You will keep him in perfect peace, whose mind is stayed on You, because he trusts in You - Isaiah 26:3

I woke up one day in March and was absolutely convinced that I was going to die. I was so sure as I walked out of my apartment in Lincoln that I wouldn’t be coming back home. It feels a little silly admitting it now, but my trepidation was so real, so palpable. An old schoolmate of mine had suddenly passed away and the news, like most news about death, utterly stunned me. I didn’t know what to do with myself, or how to process this loss. In the weeks that followed, two other people I know would lose their lives. There was a sharpness to the emotions I was carrying, a confusion at the very end of it, and a kind of numbness that seemed to overpower me as I went about my days. It felt as though there was death all around me, and that somehow, I was in the middle of it, and it was coming for me too. If this had happened a year ago, I would have been absolutely crippled by fear (mind you—there was still some paranoia building inside of me: I looked at every corner before crossing the streets and I changed my usual route a few times, afraid a stalker would emerge from behind a building and get me; I recorded a strange video of me and I spoke to my brothers and close friends on Facetime, etc.). While I was rattled by the thought of what might happen to me, and how and when it might happen, there was still some unbelievable sense of peace I had inside of me.

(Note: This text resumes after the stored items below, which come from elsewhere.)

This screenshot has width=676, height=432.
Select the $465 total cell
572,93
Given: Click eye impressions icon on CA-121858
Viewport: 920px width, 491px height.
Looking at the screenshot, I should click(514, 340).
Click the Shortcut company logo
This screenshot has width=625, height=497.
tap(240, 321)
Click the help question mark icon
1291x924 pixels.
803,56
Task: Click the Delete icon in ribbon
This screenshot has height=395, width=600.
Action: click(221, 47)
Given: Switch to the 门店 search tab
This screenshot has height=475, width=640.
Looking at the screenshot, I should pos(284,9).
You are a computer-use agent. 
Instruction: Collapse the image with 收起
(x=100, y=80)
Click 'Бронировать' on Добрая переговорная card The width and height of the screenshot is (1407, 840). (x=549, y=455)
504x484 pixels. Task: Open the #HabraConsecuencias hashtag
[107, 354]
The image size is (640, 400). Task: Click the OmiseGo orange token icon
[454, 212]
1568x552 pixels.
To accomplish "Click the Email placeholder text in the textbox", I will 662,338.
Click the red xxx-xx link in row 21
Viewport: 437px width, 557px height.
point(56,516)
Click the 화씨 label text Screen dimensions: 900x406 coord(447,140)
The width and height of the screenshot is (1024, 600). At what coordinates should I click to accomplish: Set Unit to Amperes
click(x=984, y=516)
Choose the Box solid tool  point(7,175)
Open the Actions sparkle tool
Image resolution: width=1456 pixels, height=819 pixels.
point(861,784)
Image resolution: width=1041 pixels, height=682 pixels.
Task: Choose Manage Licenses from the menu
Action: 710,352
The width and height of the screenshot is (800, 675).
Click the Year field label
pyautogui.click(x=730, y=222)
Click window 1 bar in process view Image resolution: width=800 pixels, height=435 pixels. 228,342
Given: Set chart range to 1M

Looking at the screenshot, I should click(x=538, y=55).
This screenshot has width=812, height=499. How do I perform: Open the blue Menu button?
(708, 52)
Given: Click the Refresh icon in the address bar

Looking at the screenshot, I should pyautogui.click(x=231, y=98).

 There was no way to explain it other than my growing confidence in the sovereignty and providence of God. It wasn’t peace in knowing I wasn’t going to die (because I will certainly leave this earth when the time comes and I will be reunited with the One who has my heart) but it was peace in recognizing that God is with me—in my living and in my dying. He is no less God when He calls me to Himself. I knew that because I belong to an eternal God, I am eternally safe in Him. After giving those fears to God in prayer, I kept reminding myself that my life is hidden in His hands, that every step I take is orchestrated by Him and not a single incident in my life takes my Father by surprise. And of course, I had to remind myself of the more difficult truth that if He is indeed the author of my life (and He is), then He has the final authority on my numbered days on earth—when I breathe my first and last breaths. There’s so much I don’t know and can’t comprehend about what God allows and withholds, but there’s a lot more I know about His character and His heart from studying His word. That He is holy, which means there is no lie or unfaithfulness in Him; that He is good and wise, which makes Him the perfect One to map out and control our lives; that He is Creator and sovereign, which puts Him above all things and with infinite power to do all that He wills.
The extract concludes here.